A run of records
######

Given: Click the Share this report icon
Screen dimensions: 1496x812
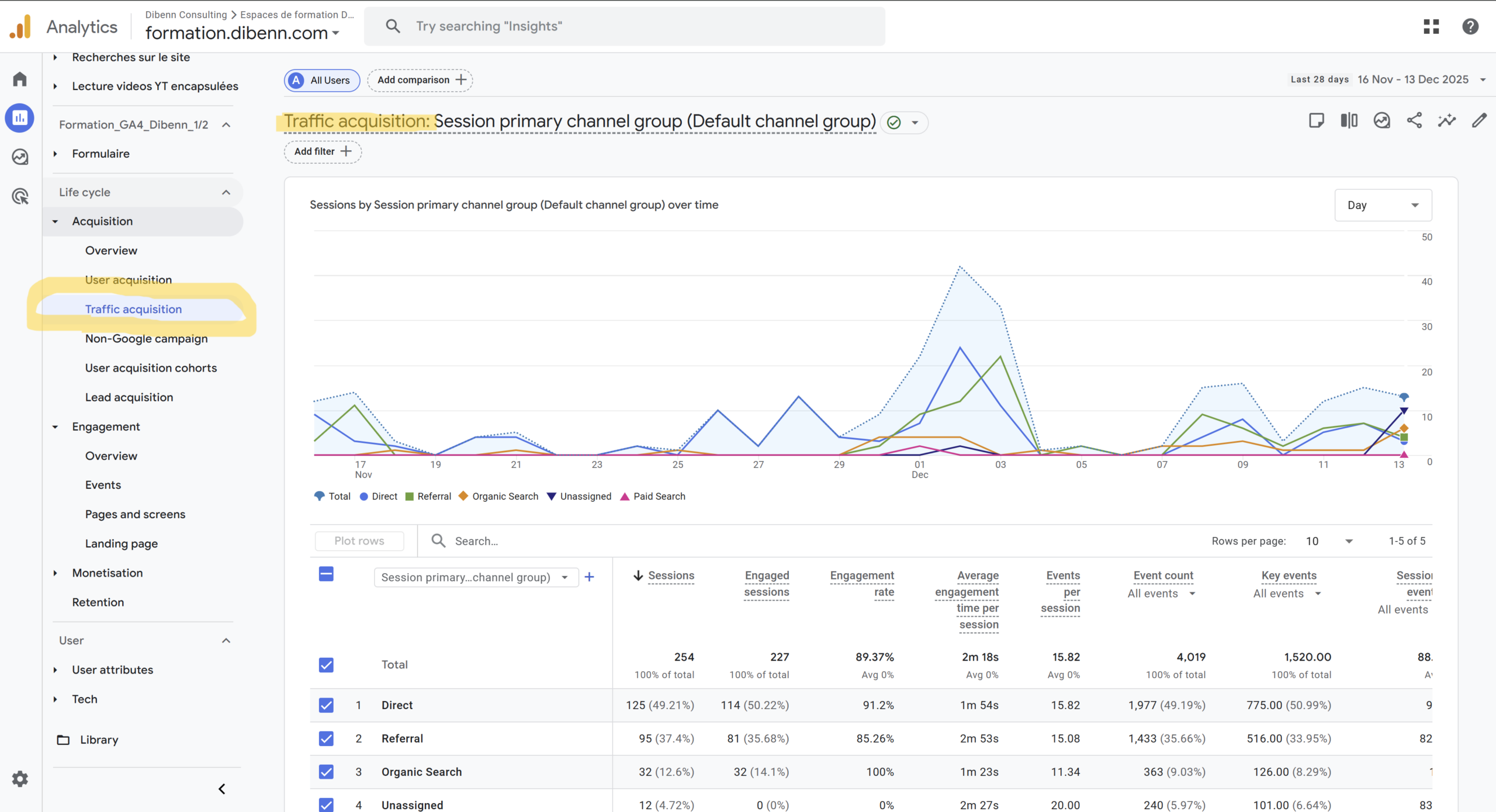Looking at the screenshot, I should click(1414, 121).
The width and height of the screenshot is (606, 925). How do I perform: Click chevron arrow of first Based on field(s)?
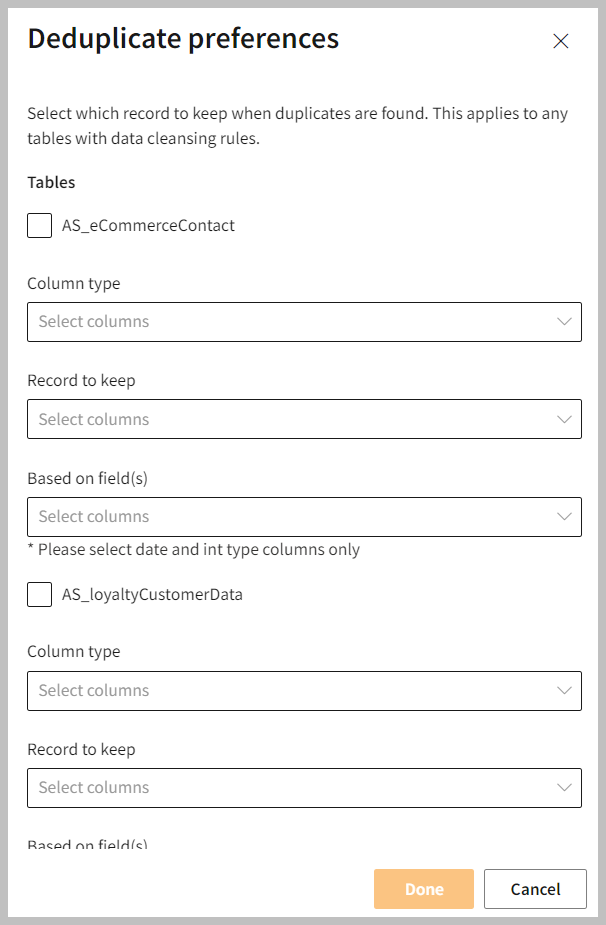coord(565,517)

######

### Aim of the exercise
Print each line of the records above word for word, but leave the pictures out.

### Reply
Given: Click the Share this report icon
Screen dimensions: 1496x812
Looking at the screenshot, I should click(1414, 121).
The width and height of the screenshot is (606, 925). How do I perform: Click chevron arrow of first Based on field(s)?
coord(565,517)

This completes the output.